PROMPT A: The text on training principles names the people its guidelines help to structure a program. List them all.
PROMPT B: Duplicate the text on training principles word for word from "Training principles are the" up to and including "stated training objective.".

=== EXTRACT ===

Training principles are the universally applicable guidelines that should be met in order to achieve a given training objective. There are specific principles laid out in most sport science texts that apply to all training methods, regardless of the goal. However these text book principles only really show a small part of the picture. There are certain principles that are neglected within the world of academia. For this reason Unleashed Training has combined the text book principles of strength and conditioning with a unique set of principles that, if followed, will always produce the stated training objective.

In order to fully understand strength and conditioning and to understand fitness as a whole, it is necessary to have a set of fundamental guidelines that apply to all physical training. These guidelines allow an athlete, coach or aspiring fitness enthusiast to structure a program in a specific manner while being guided by a checklist of actions and requirements. That is what this set of training principles aims to do, provide an overall guideline for constructing and implementing any training program.

Checklist of Training Principles

1. Consistency

2. Specificity

3. Progression

4. Recovery

5. Intensity

6. Frequency

7. Volume

8. Focus

9. Minimalism

10. Adaptation

Explanation of Training Principles

In order to understand how training principles are applied to a training program and to each component of fitness itself, it is essential to understand the meaning of each principle and to understand how it is applied in context.

Training Principle # 1 - Consistency

There are two elements of consistency. The first is consistency in training methods, types, components and individual drills and exercises. The second is consistency of training itself.

Remember this statement - IF SOMETHING IS WORTH DOING AT ALL IT IS WORTH DOING REGULARLY. Applying a specific exercise or training method needs to be consistent in order to produce an adaptive response. Quite often, athletes and fitness enthusiasts will deviate from their regularly training schedule to do something as a one-off. The general understanding is that doing something different all the time will result in the shock and confusion of the muscular and nervous system, resulting in greater gains in fitness. This is a common feature of training systems. However the problem with this approach is that doing something as a one-off or only doing that specific element sporadically will result in wasted time and energy because there is no consistency, which results in no foundation for an adaptive response. If an athlete is going to include squats within a workout then squats need to be a part of the broader, overall training program or there will be no benefit in doing them at all. This is closely tied to the principle of progression.

The second element of consistency is training as a whole. In order to produce a given training goal or objective training needs to be consistent and regular. If training is sporadic and not done regularly then the body will go through a detraining process or reversibility of adaptations, resulting in the athlete maintaining a below baseline capacity for the training that is undertaken.

=== INFORMATION SHOWN ===

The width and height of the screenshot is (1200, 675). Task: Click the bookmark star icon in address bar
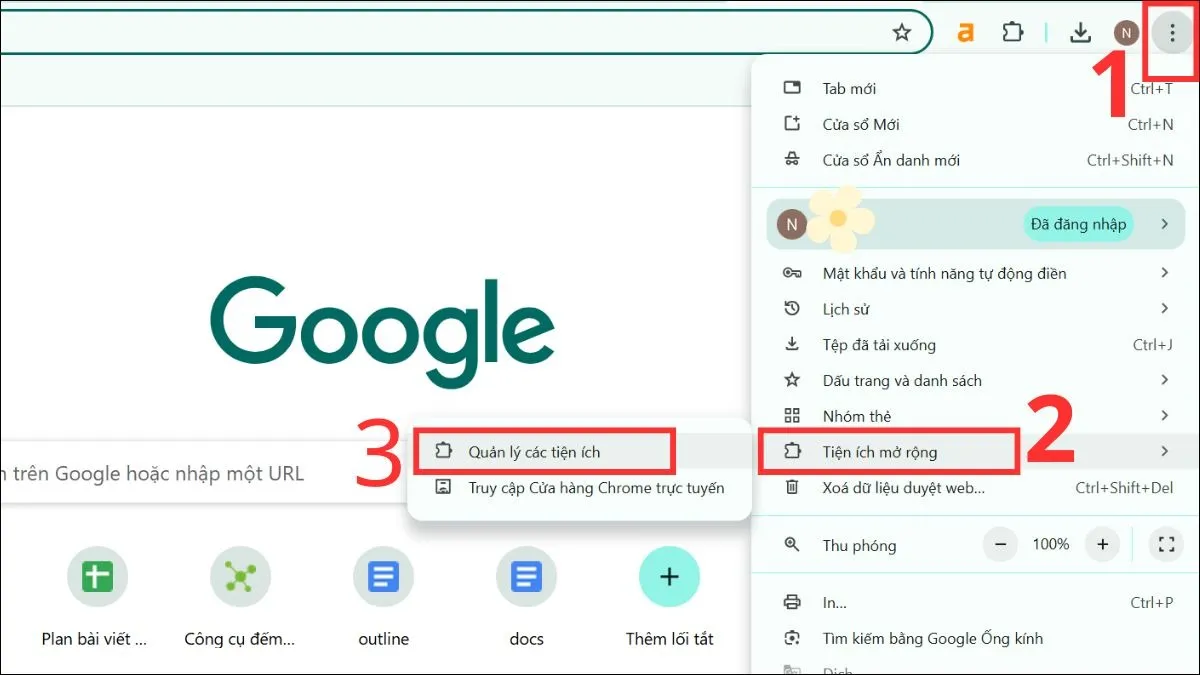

===

RESPONSE A:
- athlete
- coach
- aspiring fitness enthusiast

RESPONSE B:
Training principles are the universally applicable guidelines that should be met in order to achieve a given training objective. There are specific principles laid out in most sport science texts that apply to all training methods, regardless of the goal. However these text book principles only really show a small part of the picture. There are certain principles that are neglected within the world of academia. For this reason Unleashed Training has combined the text book principles of strength and conditioning with a unique set of principles that, if followed, will always produce the stated training objective.